A. Raw Response Data:

  • semantic-layering-responses1.md β€” DeepSeek V4, Qwen3 VL 30B, Nex N2 Mini APEX I-Compact
  • semantic-layering-responses2.md β€” Qwen 3.6 27B variants, Gemma 4 variants, Qwythos 9B, Qwen 40B
  • semantic-layering-responses3.md β€” Nex N2 Mini Apex MTP, Qwen 3 VL 8B variants, Qwen 3.5 9B, Unsloth Qwen 35B, Gemma 4 12B
  • semantic-layering-responses4.md β€” Qwable 9B Fable 5 (Empero-AI)

B. Test Prompt: semantic-layering-prompt.md

C. Scoring Rubric: semantic-layering-test.md

D. Test Image: IMG_0773.JPG β€” Okanogan Valley, near Omak, WA (Northern Cascade Range foothills). Autumn, ~noon–1PM.

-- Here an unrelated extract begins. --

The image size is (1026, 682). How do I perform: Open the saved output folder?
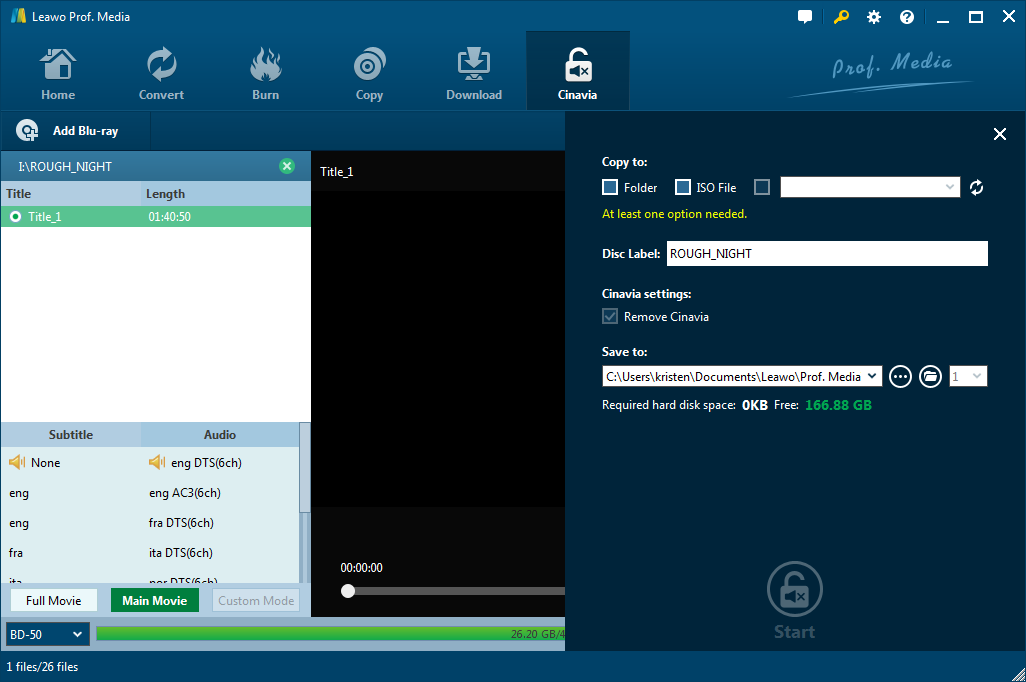(x=930, y=377)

E. Radar Chart: radar-comparison.png β€” multi-model radar chart showing normalized tier scores for the top 8 models.


Corrections Applied

# Issue Original Corrected
1 Heatmap duplicate row Qwen 3.6 40B Deckard Heretic appeared at positions 4 and 9 (16 rows) Removed duplicate β€” 15 rows
2 Scorecard numbering Restarted at "1." for most models; some labeled "2.", "3.", "4." arbitrarily Renumbered sequentially 1–15
3 Scorecard ordering Deckard Heretic (rank #4) appeared after Qwen 9B (rank #8) Moved to correct rank position (#4)
4 Gap Analysis numbering "#8 Qwen 40B Deckard" (should be #4) Corrected to "#4"
5 Ollama identifiers missing No blob manifest / pull identifiers for any model Added "Ollama / HF Identifier" column (9 cols β†’ 10 cols). Confirmed on ollama.com: huihui_ai models (qwen3.6-abliterated, qwen3-vl-abliterated, gemma-4-abliterated). HF GGUF paths derived for: Nex variants, DavidAU Deckard Heretic, Hauhaucs, Unsloth, Qwythos. See table note for sha256 caveat.
6 DeepSeek V4 fence structure gap T5 scored 10/10; no mention of intermediate wooden fence posts T5 reduced 10β†’9 (βˆ’1). DeepSeek missed ~5 smaller wooden vertical posts spaced between stone pillars β€” collapsed them into slats. Discovered via comparison with Nex N2 Mini thinking trace. Score: 87β†’86. Gap Analysis, heatmap, Quick Reference, Executive Summary, and tier averages recalculated.
7 Gemma 4 material failure misdiagnosed Described as encoder-level perceptual deficit (can't distinguish stone from wood) Revised to LLM prior override. Evidence: 12B described "stone crowns," E4B used "irregular, naturally shaped" β€” encoder transmitted stone texture; LLM "fence post β†’ wood" prior overrode the visual classification. Same class of error as DeepSeek's Rockies mislocalization. Failure Mode 2, Key Finding #3, Architecture Insights table, and all three Gemma scorecards updated. Scores unchanged β€” T5 already reflects the material error.
8 Qwable 9B Fable 5 added Model evaluated from semantic-layering-responses4.md (Empero-AI / Qwable 9B Fable 5 Q4_K_M). Scored 87/100 Inserted at rank 3. Only non-Nex model to correctly identify stone cairn posts (T5: 10/10) and only model to detect utility power lines (T7). Quick Reference, Executive Summary, Ranked Results, Model Metadata, Heatmap, Scorecards (all renumbered 3β†’16), Gap Analysis (recalculated), Architecture Insights (updated Dense+thinking row, Thinking Depth table), radar chart regenerated. All "15 models" references updated.